Say She She arrive in Glasgow for the final night of their UK tour. Entering the stage, flags aloft, the trio of Nya Gazelle Brown, Sabrina Mileo Cunningham and Pita Malik receive a typically boisterous Glasgow welcome. It’s a Sunday evening, it’s cold out and people are ready to dance. This is a group that can make that happen. And Brown, who looks to be at full term in her pregnancy, leads the way with an effortless cool on many of the show’s dance breakdowns.

These three classically trained singers deliver a set of super tight harmonies; blending operatic techniques with disco soul. The influences of both Chic and Talking Heads are clear in the loose swagger of all three, including the cover of the latter’s ‘Slippery People’. Cunningham channels her inner David Byrne/Moira Rose hybrid in big black shades and sleeves with a beautifully post-punk good-time attitude. The all-male band behind them is also impeccable with the heavy bass providing propulsion for much of the proceedings. The melodies from both guitars and keys take the band and crowd into late-60s psychedelic territory. During a brief intermission, the band continues with an extended jam while their lead singers take a breather. And it’s all very, very cool.

Songs such as ‘Forget Me Not’ and ‘Astral Planes’ are now well known to many, showcasing the upper ranges of vocal power. But the album cuts also provide a fierce call to the cause of individuality (like on the funky ‘Questions’). This is not the place for being reserved. Or shirking from the cause of progress. It’s a live show so it’s easy to lose track of some of the deeper meanings in each song but on the politically charged ‘Norma’, Say She She are clear that they want their music to mean something (‘We will not go back…write a letter to the state!’) 

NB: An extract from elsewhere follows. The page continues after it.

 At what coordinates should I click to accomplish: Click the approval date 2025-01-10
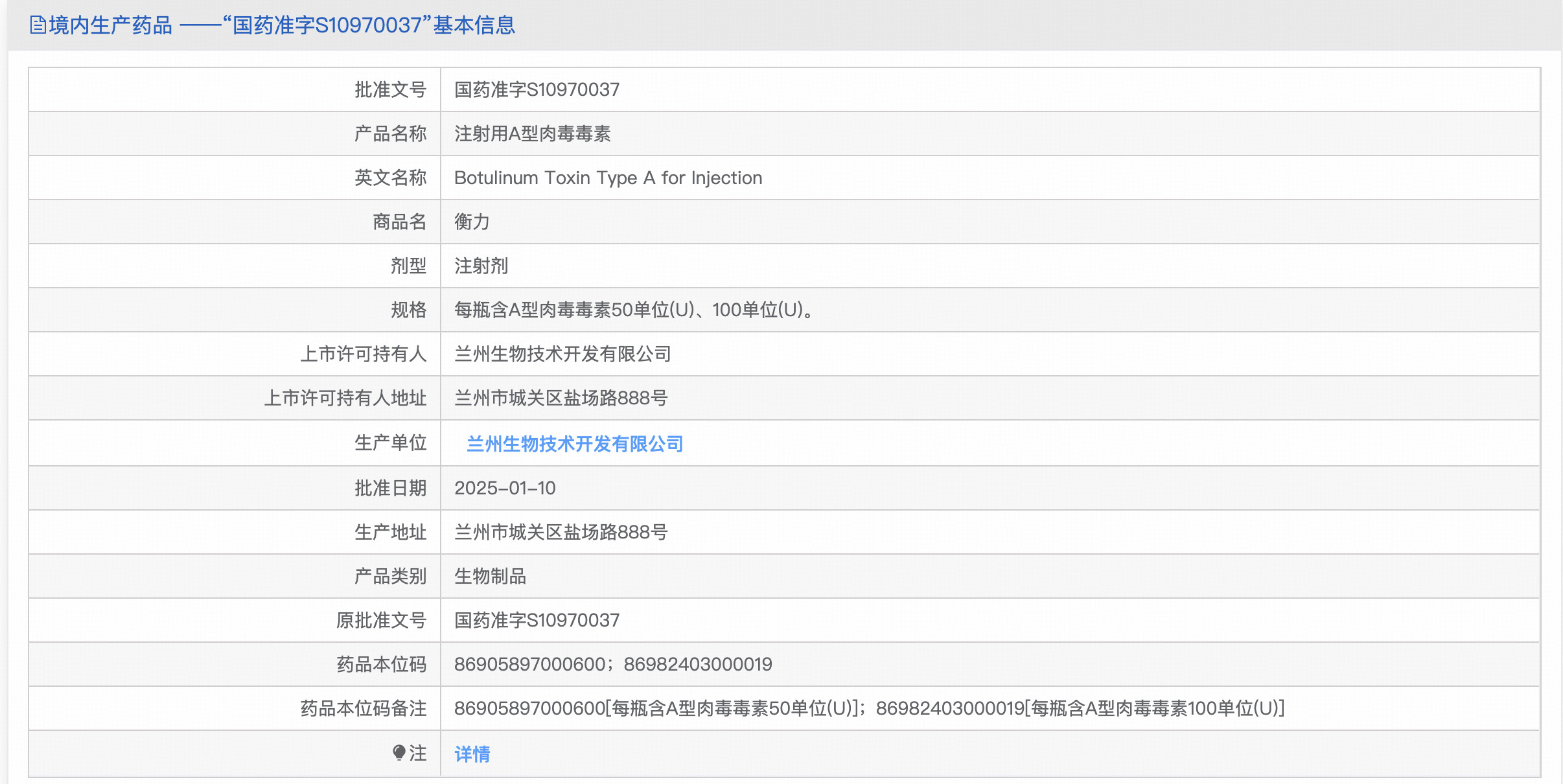click(505, 488)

Of course, many will know Say She She from their single ‘C’est Si Bon’, which they performed last year on Jools Holland’s show and they deliver it again here with the crowd in full flow (and many questionable shapes being thrown on the floor). The night comes to a glittering end with a cover of The Rah Band’s ‘Message From the Stars’ with its jagged bass, pulsing synths and cosmic flourishes behind the otherworldly vocals of three supremely talented women who really are aiming for the extra-terrestrial.